Brief:
Output the listing below verbatim.

Input:

__________

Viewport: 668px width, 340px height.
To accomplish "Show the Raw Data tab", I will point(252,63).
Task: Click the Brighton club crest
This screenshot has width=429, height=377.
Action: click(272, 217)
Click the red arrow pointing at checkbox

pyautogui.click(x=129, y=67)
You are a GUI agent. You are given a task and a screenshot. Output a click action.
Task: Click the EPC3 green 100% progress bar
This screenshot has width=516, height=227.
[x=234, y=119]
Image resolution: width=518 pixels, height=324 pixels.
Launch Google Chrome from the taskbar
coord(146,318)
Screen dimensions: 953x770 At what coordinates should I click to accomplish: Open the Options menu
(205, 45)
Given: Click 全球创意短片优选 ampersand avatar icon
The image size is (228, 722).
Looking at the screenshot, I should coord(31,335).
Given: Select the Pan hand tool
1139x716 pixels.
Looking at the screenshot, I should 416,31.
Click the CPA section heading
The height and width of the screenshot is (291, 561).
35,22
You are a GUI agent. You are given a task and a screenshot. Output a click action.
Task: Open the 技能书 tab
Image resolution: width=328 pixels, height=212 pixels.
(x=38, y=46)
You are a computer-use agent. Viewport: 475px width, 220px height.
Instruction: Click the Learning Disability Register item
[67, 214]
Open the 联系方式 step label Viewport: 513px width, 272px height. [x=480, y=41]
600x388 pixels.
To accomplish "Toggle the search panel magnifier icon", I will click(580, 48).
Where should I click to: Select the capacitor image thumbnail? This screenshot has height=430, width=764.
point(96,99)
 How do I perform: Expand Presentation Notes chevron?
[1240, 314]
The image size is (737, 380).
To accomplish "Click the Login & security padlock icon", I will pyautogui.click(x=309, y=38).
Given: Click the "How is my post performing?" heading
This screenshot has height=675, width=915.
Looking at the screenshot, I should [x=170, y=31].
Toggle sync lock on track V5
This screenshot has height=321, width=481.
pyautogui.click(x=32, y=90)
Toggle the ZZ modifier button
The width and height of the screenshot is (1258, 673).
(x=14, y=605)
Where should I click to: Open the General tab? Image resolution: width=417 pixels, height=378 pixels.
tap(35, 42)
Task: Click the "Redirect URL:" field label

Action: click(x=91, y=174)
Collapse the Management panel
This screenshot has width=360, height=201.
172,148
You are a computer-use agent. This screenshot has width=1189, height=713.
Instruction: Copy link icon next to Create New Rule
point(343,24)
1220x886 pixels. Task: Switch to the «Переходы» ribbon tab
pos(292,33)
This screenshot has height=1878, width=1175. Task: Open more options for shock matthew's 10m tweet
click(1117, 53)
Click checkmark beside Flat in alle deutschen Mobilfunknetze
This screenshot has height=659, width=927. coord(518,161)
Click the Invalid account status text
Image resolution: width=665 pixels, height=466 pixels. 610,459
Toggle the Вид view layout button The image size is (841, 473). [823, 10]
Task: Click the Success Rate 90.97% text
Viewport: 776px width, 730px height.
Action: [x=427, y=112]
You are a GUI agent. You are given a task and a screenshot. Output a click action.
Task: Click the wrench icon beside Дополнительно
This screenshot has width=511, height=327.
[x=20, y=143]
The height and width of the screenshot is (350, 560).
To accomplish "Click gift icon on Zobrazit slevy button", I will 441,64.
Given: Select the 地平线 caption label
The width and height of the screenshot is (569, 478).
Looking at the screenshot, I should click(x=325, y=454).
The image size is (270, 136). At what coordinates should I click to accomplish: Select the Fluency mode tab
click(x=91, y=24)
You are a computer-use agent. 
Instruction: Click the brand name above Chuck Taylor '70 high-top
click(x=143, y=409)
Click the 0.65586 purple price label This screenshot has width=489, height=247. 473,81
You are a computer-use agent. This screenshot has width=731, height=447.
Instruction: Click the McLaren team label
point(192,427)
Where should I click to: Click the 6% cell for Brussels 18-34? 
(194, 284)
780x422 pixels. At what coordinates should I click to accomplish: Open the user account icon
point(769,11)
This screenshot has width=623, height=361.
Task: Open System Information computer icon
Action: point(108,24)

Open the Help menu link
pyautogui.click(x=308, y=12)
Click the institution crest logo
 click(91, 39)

__________

Task solution:
Viewport: 668px width, 340px height.
To accomplish "Show the Raw Data tab", I will point(252,63).
Task: Click the Brighton club crest
This screenshot has width=429, height=377.
Action: click(272, 217)
Click the red arrow pointing at checkbox

pyautogui.click(x=129, y=67)
You are a GUI agent. You are given a task and a screenshot. Output a click action.
Task: Click the EPC3 green 100% progress bar
This screenshot has width=516, height=227.
[x=234, y=119]
Image resolution: width=518 pixels, height=324 pixels.
Launch Google Chrome from the taskbar
coord(146,318)
Screen dimensions: 953x770 At what coordinates should I click to accomplish: Open the Options menu
(205, 45)
Given: Click 全球创意短片优选 ampersand avatar icon
The image size is (228, 722).
Looking at the screenshot, I should coord(31,335).
Given: Select the Pan hand tool
1139x716 pixels.
Looking at the screenshot, I should 416,31.
Click the CPA section heading
The height and width of the screenshot is (291, 561).
35,22
You are a GUI agent. You are given a task and a screenshot. Output a click action.
Task: Open the 技能书 tab
Image resolution: width=328 pixels, height=212 pixels.
(x=38, y=46)
You are a computer-use agent. Viewport: 475px width, 220px height.
Instruction: Click the Learning Disability Register item
[67, 214]
Open the 联系方式 step label Viewport: 513px width, 272px height. [x=480, y=41]
600x388 pixels.
To accomplish "Toggle the search panel magnifier icon", I will click(580, 48).
Where should I click to: Select the capacitor image thumbnail? This screenshot has height=430, width=764.
point(96,99)
 How do I perform: Expand Presentation Notes chevron?
[1240, 314]
The image size is (737, 380).
To accomplish "Click the Login & security padlock icon", I will pyautogui.click(x=309, y=38).
Given: Click the "How is my post performing?" heading
This screenshot has height=675, width=915.
Looking at the screenshot, I should [x=170, y=31].
Toggle sync lock on track V5
This screenshot has height=321, width=481.
pyautogui.click(x=32, y=90)
Toggle the ZZ modifier button
The width and height of the screenshot is (1258, 673).
(x=14, y=605)
Where should I click to: Open the General tab? Image resolution: width=417 pixels, height=378 pixels.
tap(35, 42)
Task: Click the "Redirect URL:" field label

Action: click(x=91, y=174)
Collapse the Management panel
This screenshot has width=360, height=201.
172,148
You are a computer-use agent. This screenshot has width=1189, height=713.
Instruction: Copy link icon next to Create New Rule
point(343,24)
1220x886 pixels. Task: Switch to the «Переходы» ribbon tab
pos(292,33)
This screenshot has height=1878, width=1175. Task: Open more options for shock matthew's 10m tweet
click(1117, 53)
Click checkmark beside Flat in alle deutschen Mobilfunknetze
This screenshot has height=659, width=927. coord(518,161)
Click the Invalid account status text
Image resolution: width=665 pixels, height=466 pixels. 610,459
Toggle the Вид view layout button The image size is (841, 473). [823, 10]
Task: Click the Success Rate 90.97% text
Viewport: 776px width, 730px height.
Action: [x=427, y=112]
You are a GUI agent. You are given a task and a screenshot. Output a click action.
Task: Click the wrench icon beside Дополнительно
This screenshot has width=511, height=327.
[x=20, y=143]
The height and width of the screenshot is (350, 560).
To accomplish "Click gift icon on Zobrazit slevy button", I will 441,64.
Given: Select the 地平线 caption label
The width and height of the screenshot is (569, 478).
Looking at the screenshot, I should click(x=325, y=454).
The image size is (270, 136). At what coordinates should I click to accomplish: Select the Fluency mode tab
click(x=91, y=24)
You are a computer-use agent. 
Instruction: Click the brand name above Chuck Taylor '70 high-top
click(x=143, y=409)
Click the 0.65586 purple price label This screenshot has width=489, height=247. 473,81
You are a computer-use agent. This screenshot has width=731, height=447.
Instruction: Click the McLaren team label
point(192,427)
Where should I click to: Click the 6% cell for Brussels 18-34? 
(194, 284)
780x422 pixels. At what coordinates should I click to accomplish: Open the user account icon
point(769,11)
This screenshot has width=623, height=361.
Task: Open System Information computer icon
Action: point(108,24)

Open the Help menu link
pyautogui.click(x=308, y=12)
Click the institution crest logo
 click(91, 39)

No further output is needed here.